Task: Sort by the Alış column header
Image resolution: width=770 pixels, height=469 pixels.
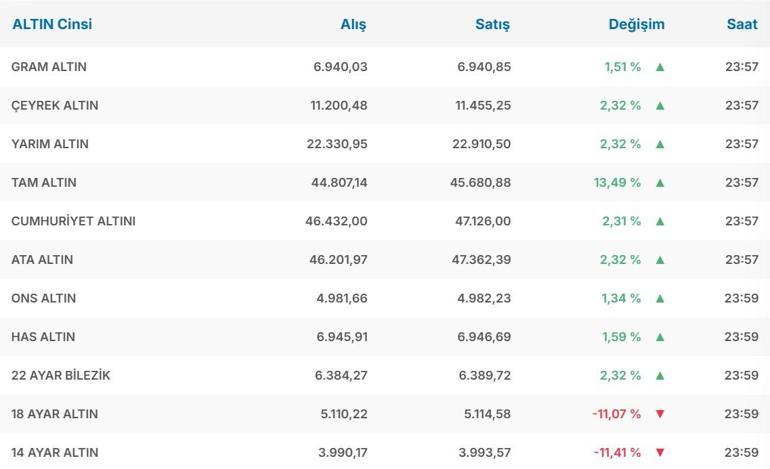Action: coord(353,24)
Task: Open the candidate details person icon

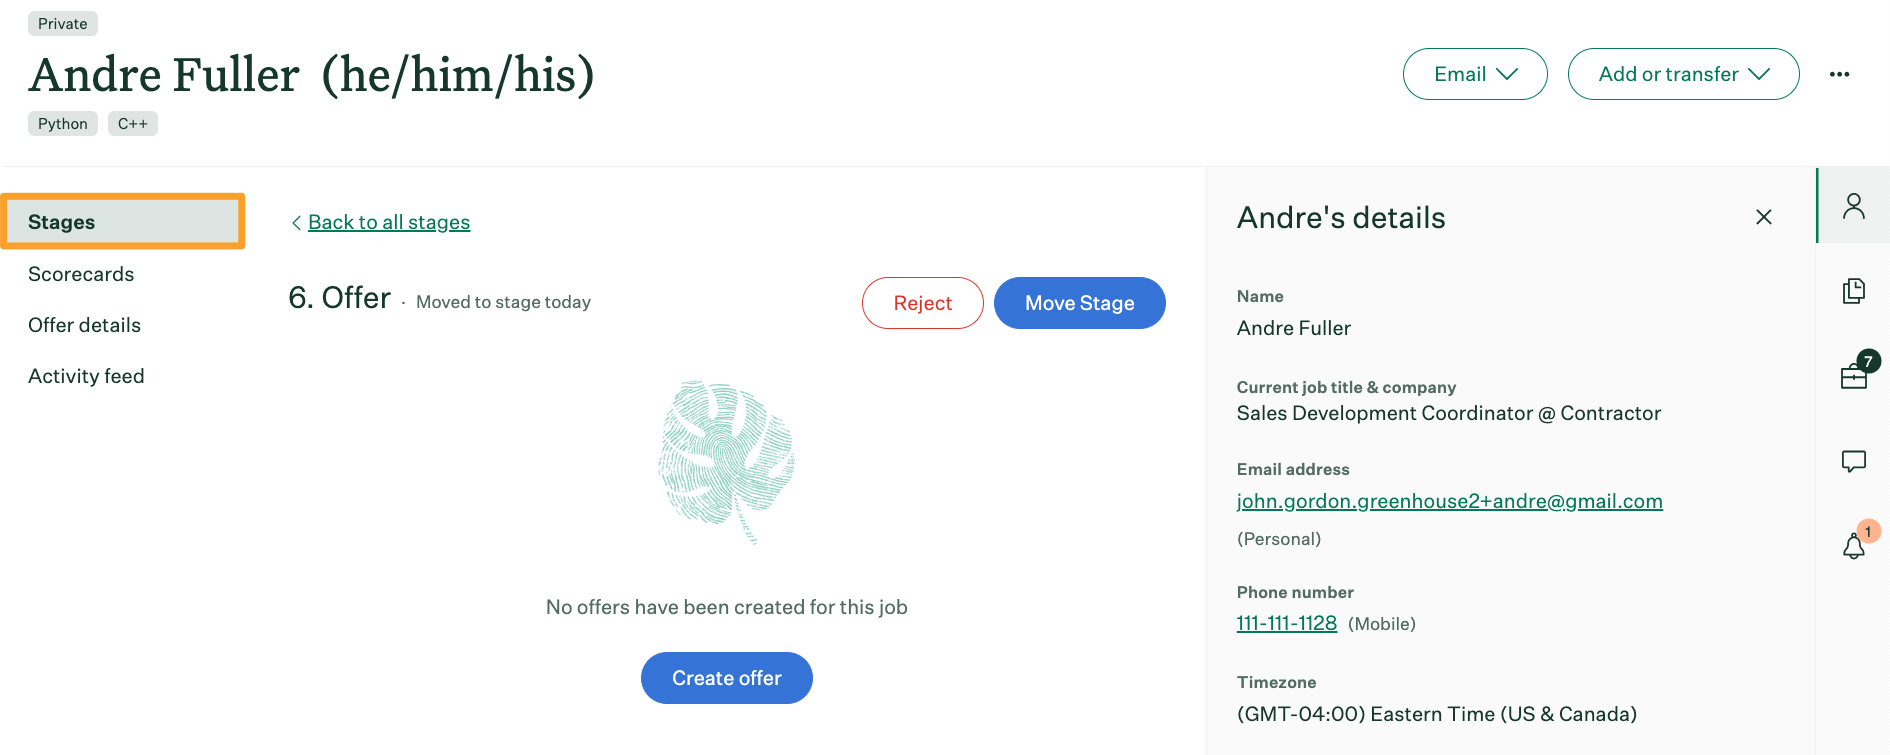Action: (x=1853, y=206)
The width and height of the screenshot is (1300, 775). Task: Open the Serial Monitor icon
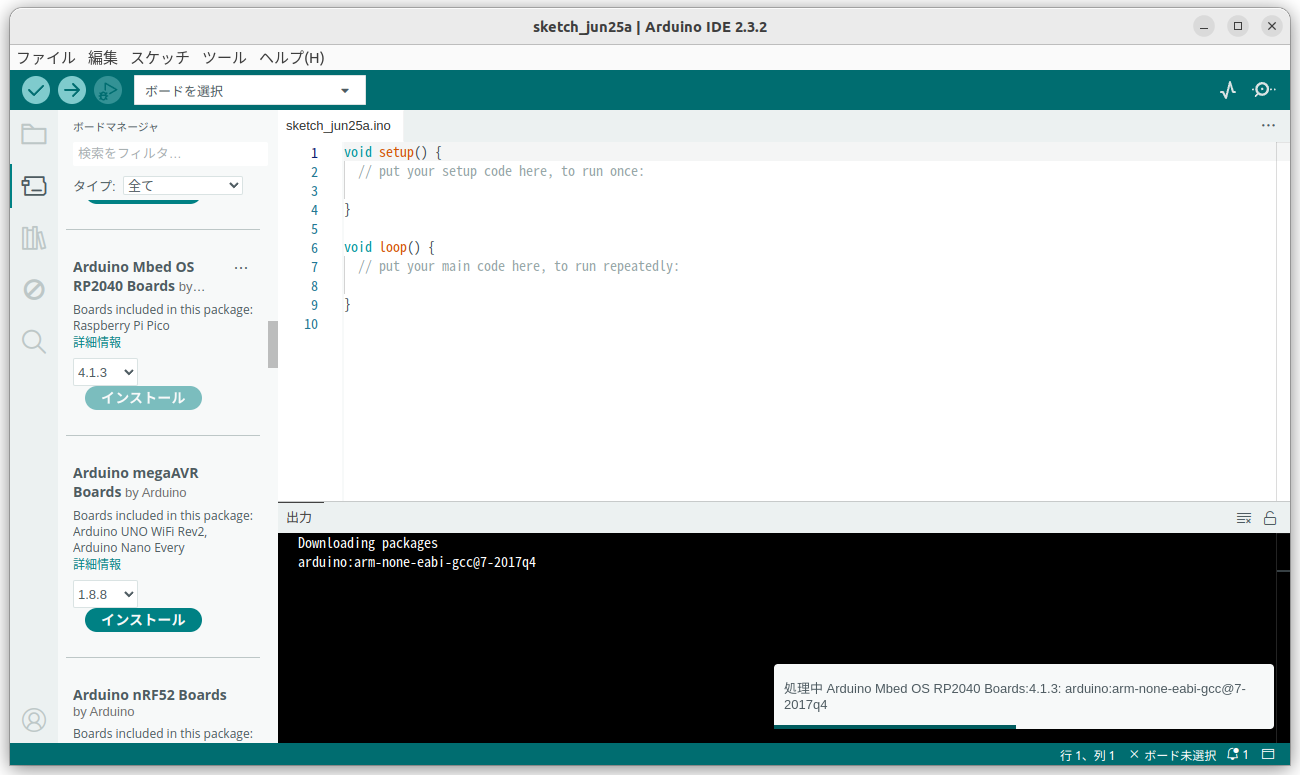click(1263, 89)
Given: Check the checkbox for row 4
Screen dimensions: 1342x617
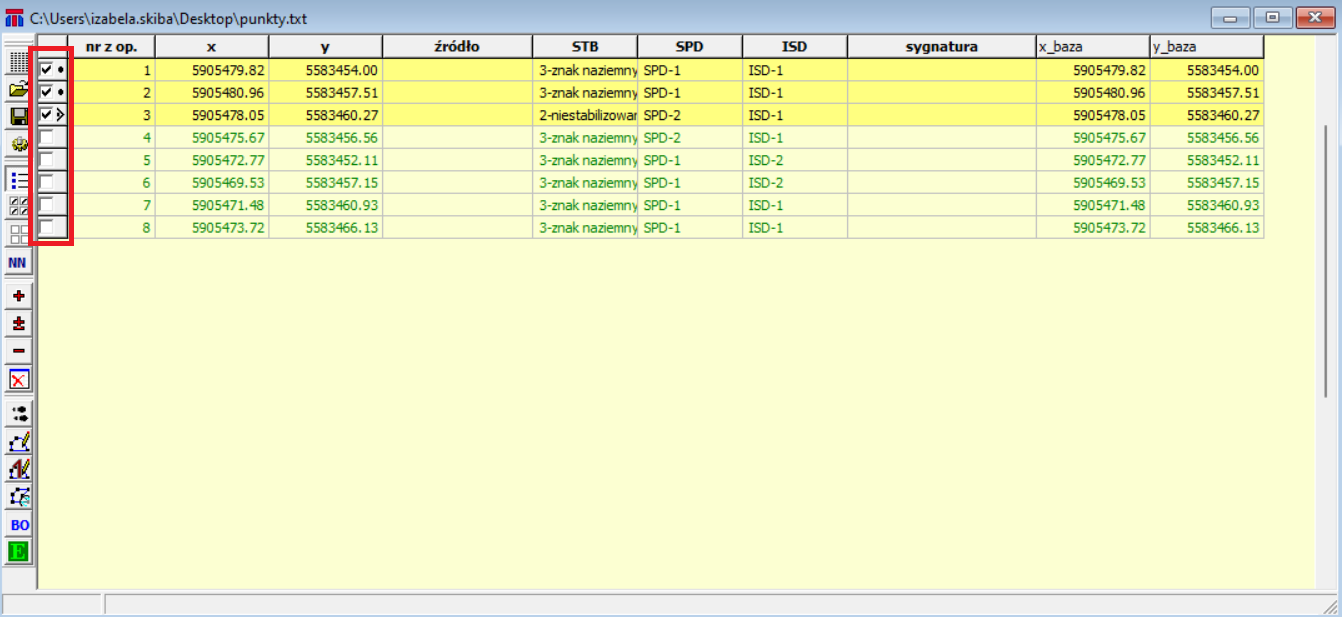Looking at the screenshot, I should point(47,137).
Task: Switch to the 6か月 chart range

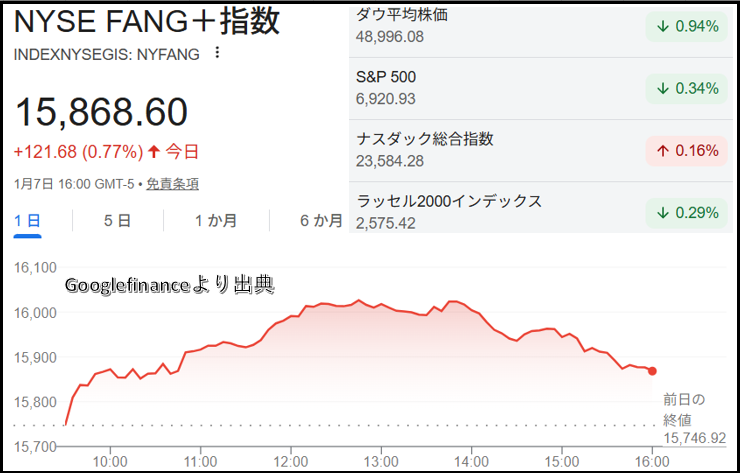Action: [x=321, y=221]
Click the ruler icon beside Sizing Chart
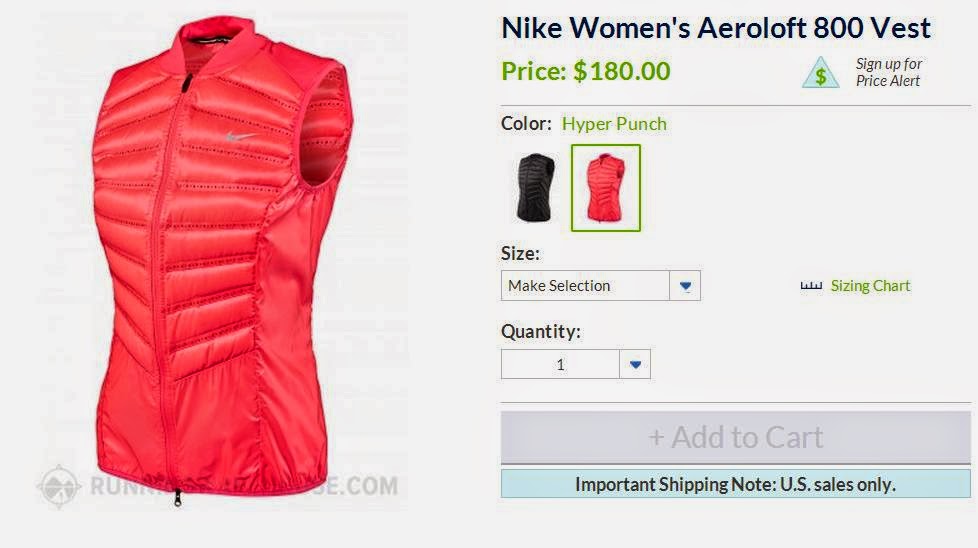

### Your objective
Starting at the line with "Given: Check the checkbox for row 4" and stopping at the final line of the material, reproduce each line exactly, both ends included. Leave the pictures out.

### Answer section
Given: Check the checkbox for row 4
Screen dimensions: 1342x617
Looking at the screenshot, I should point(47,137).
Task: Switch to the 6か月 chart range

Action: [x=321, y=221]
Click the ruler icon beside Sizing Chart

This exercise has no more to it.